The Multiverse was tricky business before it even really existed. Marvel Slowly Brought Its Golden Age Characters Back After The Debut Fantastic Four #1 launched the Marvel Universe for the Silver Age. Captain America was unfrozen, lamenting a death that never happened for his sidekick Bucky, and ultimately, tales of suspense borrowed elements from some of his Golden Age adventures and retold them as historical tales from World War II to the Silver Age. The submarine was awakened from amnesia to find that Atlantis had been destroyed by underwater atomic testing (which often happened to Atlantis in the comics). And sure enough, the Human Torch returned to both his body (as a vision) and his mind (as a member of the Fantastic Four). Naturally, these reintroductions created contradictions. Unfortunately, Captain America and the submarine didn’t recognize each other when Cap debuted in Avengers #4, for example. While DC Comics ultimately tried to explain the differences between its Golden and Silver Ages with the concept of multiple Earths, Marvel had mostly just ignored its own set of those differences, preferring to refer to its stories from Golden Age comics in a very broad way. – until Giant Size Invaders #1. There’s a copy of this fascinating moment in Marvel history with Giant Size Invaders #1 (Marvel, 1975) CGC NM+ 9.6 White Pages auctioned in the May 1-2, 2022 Sunday and Monday Comic Books Select Auction #122218 heritage auctions.

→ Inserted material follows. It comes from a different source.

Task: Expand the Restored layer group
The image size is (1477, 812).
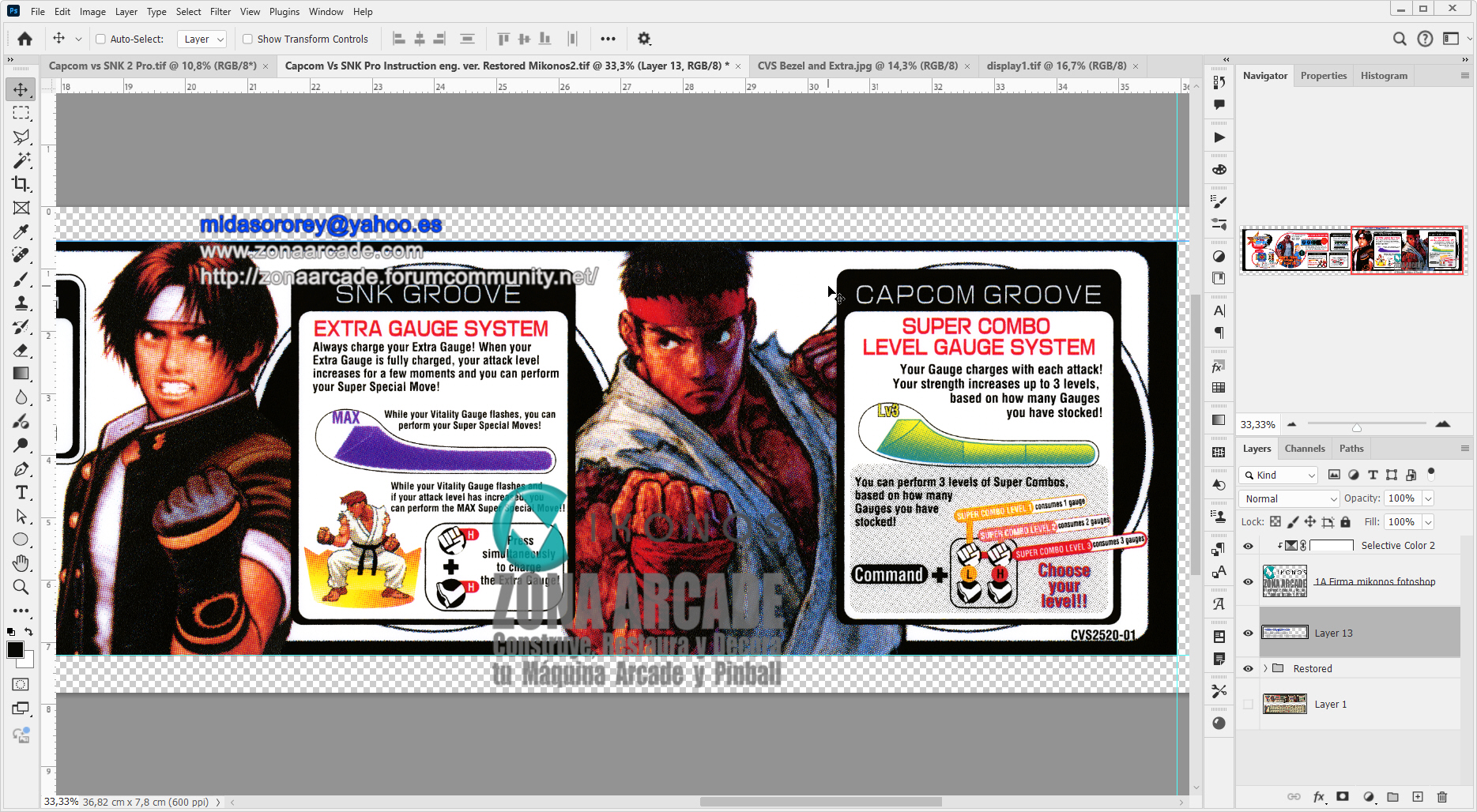Action: click(x=1265, y=668)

While the appearance of Golden Age versions of Captain America, Sub-Mariner and Human Torch in Avengers #71 is often called the first appearance of the invaders, the connection is indirect and the team there is not called the invaders. This World War II time travel adventure is set five years before Giant Size Invaders #1 (which debuted before the Invaders series itself), it does not include the entire Invaders team, and due to its 1941 time frame, this saga creates more continuity issues than it solves. . While they clearly live in the same world (and of course there are crossovers), the main heroes of Marvel’s Golden Age didn’t really form a team until after the end of World War II. world (All-Winners Comics #19, Fall 1946) – although Bucky and Toro were both part of the Young Allies. In a sense, one could say that Giant Size Invaders #1 tries to solve the problem set up in Avengers #71. To do this, he began creating specific callbacks to Golden Age comic book stories.
Giant Size Invaders #1 reprints a story of Submarine #1 and references Young Allies #1. In an editorial in this issue, Roy Thomas explains how this will work, “While, as explained in the Invaders story, this issue’s Sub-Mariner reprint actually happened, more or less, we generally won’t consider ourselves bound by everything that happened in old Timely magazines unless we also verify it in the tales of the Invaders themselves.”
To emphasize the fact that these heroes were a real team before the fall of 1946 according to this “new” Marvel canon, Giant Size Invaders #1the cover of is a tribute to Comic All-Winners #4. This title’s covers regularly featured Marvel’s big-name heroes, despite the fact that the interior comics themselves featured them in separate stories before. All-Winners Comic #19. Overall, Invaders is probably underrated for what it attempted to do, and even thinking about it now makes me wish it ended up being a more comprehensive effort. There’s a copy of this fascinating moment in Marvel history in Giant Size Invaders #1 (Marvel, 1975) CGC NM+ 9.6 White Pages auctioned in the May 1-2, 2022 Sunday and Monday Comic Books Select Auction #122218 heritage auctions.